Ibn Qayyim Al-Jawzīyah, Miftāh Dār Al-Sa’ādah, 1:418+
The superiority of knowledge over wealth is understood from numerous angles:
- Knowledge is the inheritance of the Prophets, while wealth is merely the inheritance of kings and the rich.
- Wealth is diminished by spending, whereas knowledge grows when it is disbursed.
- When the possessor of wealth dies, his wealth leaves him, whereas a man’s knowledge accompanies him to his grave.
- Knowledge is what judges and rules over wealth, but wealth does not judge knowledge.
- Wealth is acquired by the believer, the unbeliever, the righteous and the sinful; but beneficial knowledge is not acquired except by the believer.
- The scholar is needed by the kings and those beneath them, whereas the possessor of wealth is only needed by the poor and destitute.
- The soul is ennobled, purified and developed through the acquisition of and concern for knowledge – that is part of its completeness and nobility, whereas wealth neither purifies, completes nor adds a noble quality to the soul. On the contrary, the soul declines, becomes more greedy and more miserly through the gathering and concern for wealth. Thus, the soul’s concern for knowledge is its very completion, whereas the soul’s concern for wealth is its very decline.
- Wealth calls the soul to transgression, pride and arrogance; whereas knowledge calls it to humility and the establishment of servitude and worship [of Allāh]. Thus, wealth calls the soul to the qualities of mere kings, whereas knowledge calls to the qualities of true servants [of Allah].
- Knowledge attracts and conveys the soul to the felicity it was created for, whereas wealth is a veil between the two.
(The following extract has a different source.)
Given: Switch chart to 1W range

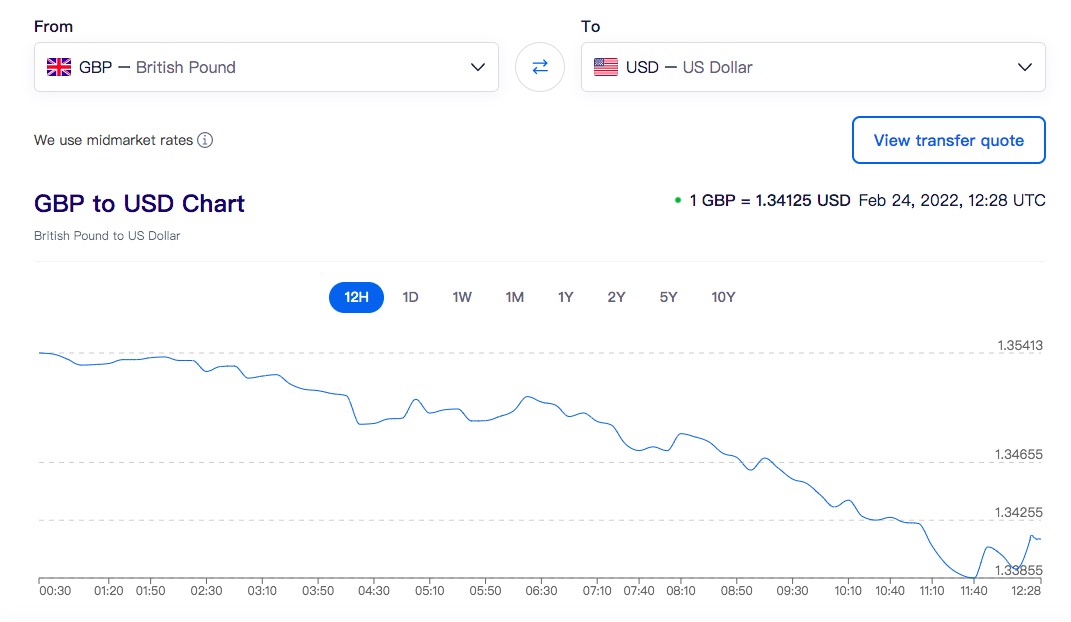Looking at the screenshot, I should 462,297.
- Enrichment with knowledge is loftier than enrichment with material wealth. Because being rich with wealth is enrichment by something external to the human: if that wealth were to depart in one night he would be immediately destitute. However, richness of knowledge is not under the threat of poverty, rather it is in ever increase. Thus, it is in reality the highest form of richness, as was said: I gained independent from everyone without acquiring wealth. Verily, the highest richness is in freedom from needing a thing, not in needing to possess it.
- Wealth enslaves the one who covets it and makes him into a slave of it, as the Prophet – Allāh’s praise and peace be upon him – said, “Wretched be the slave of the dirham and the dīnār…” But knowledge makes its possessor a servant and worshipper of his Lord and Creator, it does not call him except to servitude to Allāh alone.
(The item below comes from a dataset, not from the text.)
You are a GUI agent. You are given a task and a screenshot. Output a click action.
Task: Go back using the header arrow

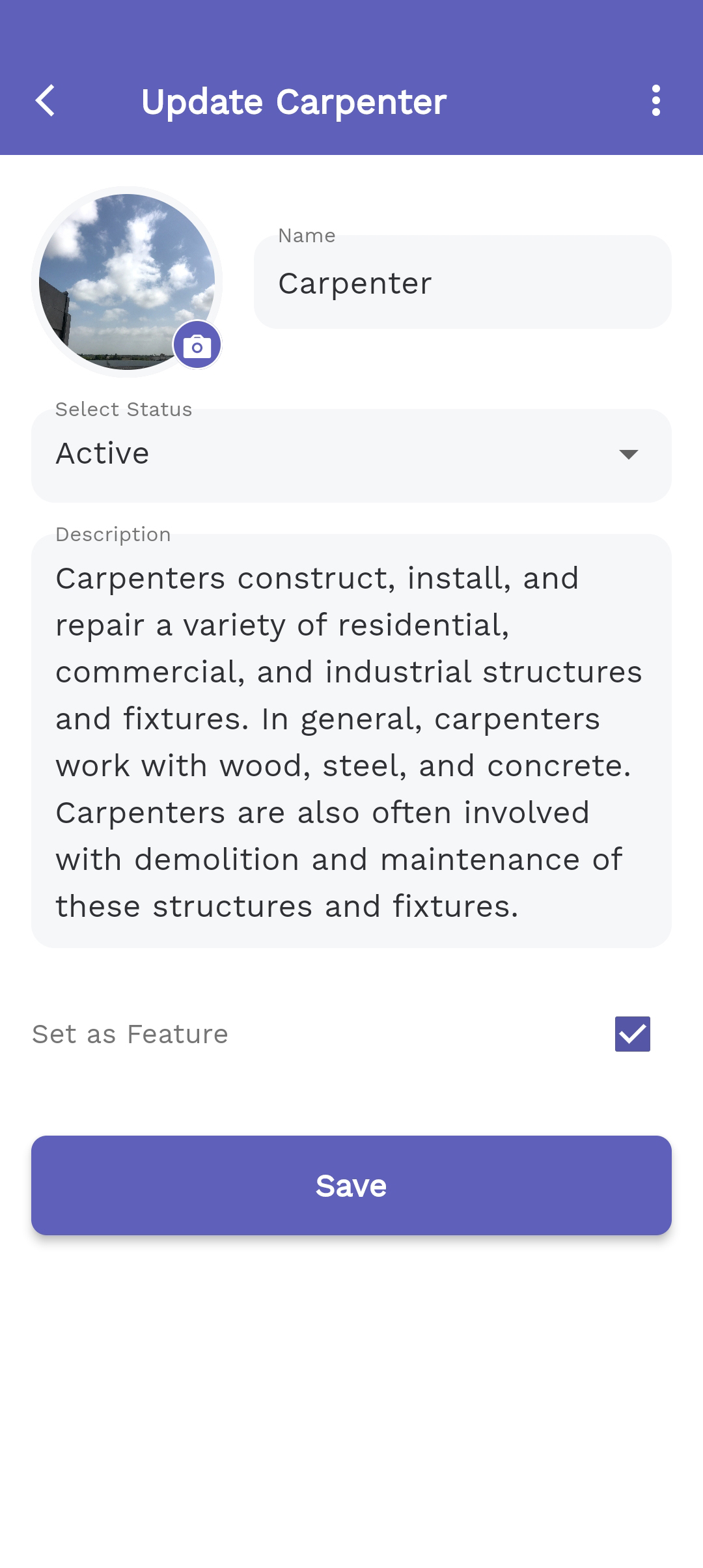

- The love of knowledge and its pursuit is the root of all obedience [to Allāh], whereas the love of this worldly life (dunyā) and its wealth is the root of all evil.
- The value of a rich man is his wealth, while the value of a learned man is his knowledge. The former is valued according to his wealth: if it ceases, so does his value; he is left valueless. The value of a learned man does not decrease, it is always on the rise.